DIRECTIVES —
1. Summarize the post on video game aesthetics in two sentences.
2. Extend the post on video game aesthetics, picking up right after its final sentence.

Video Game Asthetics

After having watched a very interesting video about video game physics, I’ve been hit with a deeper understanding of the video game aesthetic. When I speak of aesthetics I’m talking about what is particular about an art form. What makes a movie a movie? What makes it different than a book? What an a movie do that other arts can’t? When I speak of video game aesthetics it means I am asking similar questions about it.

In many video games, skill is a very important factor. This is fairly apparent in many racing games, where how you drive is the focal point of the game. It was amazing to see in the video how very mathematical this can become. The physicist in the video explain how the cars slipping physics is able to be explain by a complex 3d curvature of space, and it is the players ability to stay within some of the limits of this 3d shape that will help them drive well to maximize there speed.

Now after seeing the 3d curve, it seems rather simple, but the fact is that video games require the user to infer the system that is behind the game. By playing the game, the player is creating a model of the game in there head which they then use to win the game. A skilled player will make a highly detailed model, and thus they will be better at the game.

I find this interaction between player and game to be central to my understanding of video game aesthetics. Video games are really about figuring out the system behind what you see and than being able to take advantage of it.

What comes after this system is the fact that a player needs to be motivated to learn the system. Are you going to lure them in with points, high score, story, exploration, adventure, human competition. Is there some underlying truth to the background system that is actually valuable enough to be a motivation? Perhaps a driving simulation is so effective that you actually learn to drive from it?

A game is truly effective when it has both it’s hidden system and motivation well worked out. If the system is not fully fleshed out, and not complex enough, there is no interest in it. If there is no motivation to learn the system, no one ever will.

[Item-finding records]
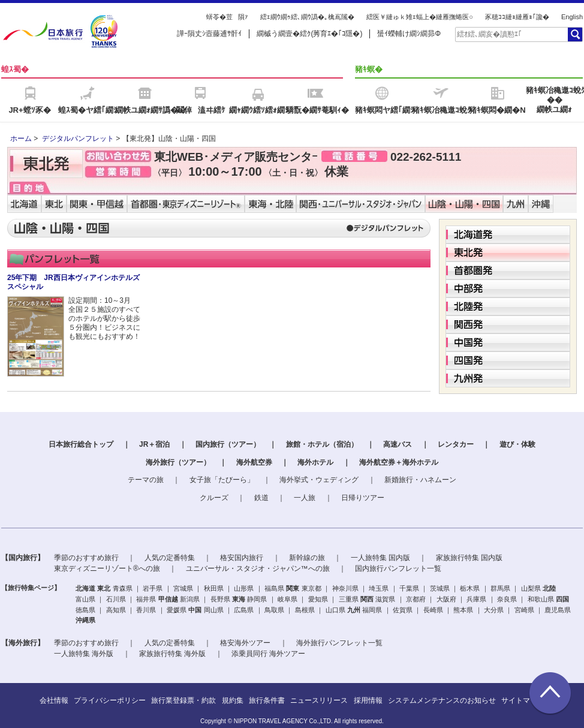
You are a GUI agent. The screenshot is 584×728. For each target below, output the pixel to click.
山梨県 (531, 588)
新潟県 (189, 599)
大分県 (493, 610)
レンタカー (456, 444)
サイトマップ (523, 700)
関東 (293, 588)
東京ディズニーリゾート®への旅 (107, 568)
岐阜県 (287, 599)
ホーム (21, 139)
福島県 (274, 588)
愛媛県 (176, 610)
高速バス (398, 444)
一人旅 (305, 498)
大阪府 (446, 599)
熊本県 (463, 610)
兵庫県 (476, 599)
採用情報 (368, 700)
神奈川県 (345, 588)
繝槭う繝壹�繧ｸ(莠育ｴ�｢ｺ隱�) (309, 34)
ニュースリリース (319, 700)
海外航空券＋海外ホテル (399, 462)
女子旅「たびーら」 (222, 480)
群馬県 (500, 588)
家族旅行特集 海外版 (172, 654)
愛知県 (318, 599)
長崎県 (433, 610)
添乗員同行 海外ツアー (268, 654)
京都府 (416, 599)
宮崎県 (524, 610)
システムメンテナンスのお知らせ (442, 700)
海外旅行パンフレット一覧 (339, 643)
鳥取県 (274, 610)
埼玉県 (378, 588)
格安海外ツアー (245, 643)
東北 (104, 588)
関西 (367, 599)
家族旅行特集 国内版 (469, 558)
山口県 (335, 610)
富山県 (85, 599)
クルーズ (214, 498)
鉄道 (261, 498)
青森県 (122, 588)
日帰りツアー (363, 498)
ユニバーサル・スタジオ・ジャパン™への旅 (258, 568)
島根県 (305, 610)
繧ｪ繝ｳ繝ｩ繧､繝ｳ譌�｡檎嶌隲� (307, 17)
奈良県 (507, 599)
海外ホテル (315, 462)
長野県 (220, 599)
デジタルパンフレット (78, 139)
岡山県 (213, 610)
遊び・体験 (517, 444)
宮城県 (183, 588)
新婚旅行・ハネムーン (420, 480)
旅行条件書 (267, 700)
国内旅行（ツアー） (228, 444)
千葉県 (409, 588)
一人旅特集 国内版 (380, 558)
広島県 (243, 610)
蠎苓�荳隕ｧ (227, 17)
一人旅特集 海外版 (83, 654)
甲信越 (168, 599)
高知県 (116, 610)
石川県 (116, 599)
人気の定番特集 (170, 558)
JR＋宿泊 (154, 444)
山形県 (243, 588)
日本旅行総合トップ (81, 444)
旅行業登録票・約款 (183, 700)
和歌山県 (541, 599)
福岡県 (372, 610)
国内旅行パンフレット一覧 (398, 568)
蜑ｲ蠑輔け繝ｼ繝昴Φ (409, 34)
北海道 (85, 588)
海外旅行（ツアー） (178, 462)
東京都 (311, 588)
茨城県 (439, 588)
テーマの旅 (146, 480)
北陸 (549, 588)
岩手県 (152, 588)
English (572, 17)
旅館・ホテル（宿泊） (322, 444)
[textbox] (511, 34)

RESPONSES PER TASK —
1. The post argues that video games require players to infer the system behind what they see and build a mental model of it, with skilled players forming more detailed models. A game is effective when its hidden system is complex enough to hold interest and players are motivated to learn it.

2.
I’m sure Mory will probably have a response to this. I feel like I might be reiterating things I said before, but I feel I am being a little bit more precise with what I am saying.

Kyler

3 comments:

Mory said...

You're right, I do have something to say about this.

I can't agree with any sentence that begins with "Video games are really about...". Video games aren't about any one thing. Videogames are diverse. I've played some absolutely brilliant games which have nothing to do with "learning the system". (The Path, for instance.) And even in many games where there is a system you can get better at, that's not the appeal. The appeal of a party game is spending time with friends, the appeal of an adventure game is its story. I played The Sims 2 long past the point where I understood exactly how to make my Sims happy, because the fun of it was enacting little melodramas.

So don't paint all videogames with one brush.

Kyler said...

I guess I didn't make it clear enough in the post, I don't think the system or the motivation is more important than the other, I think both are essential. All of the examples that you have given represent games that have great motivations, yet they also have good underlying systems. It is likely in this games that the systems aren't as important as in other games, but there still needs to be a certain balance.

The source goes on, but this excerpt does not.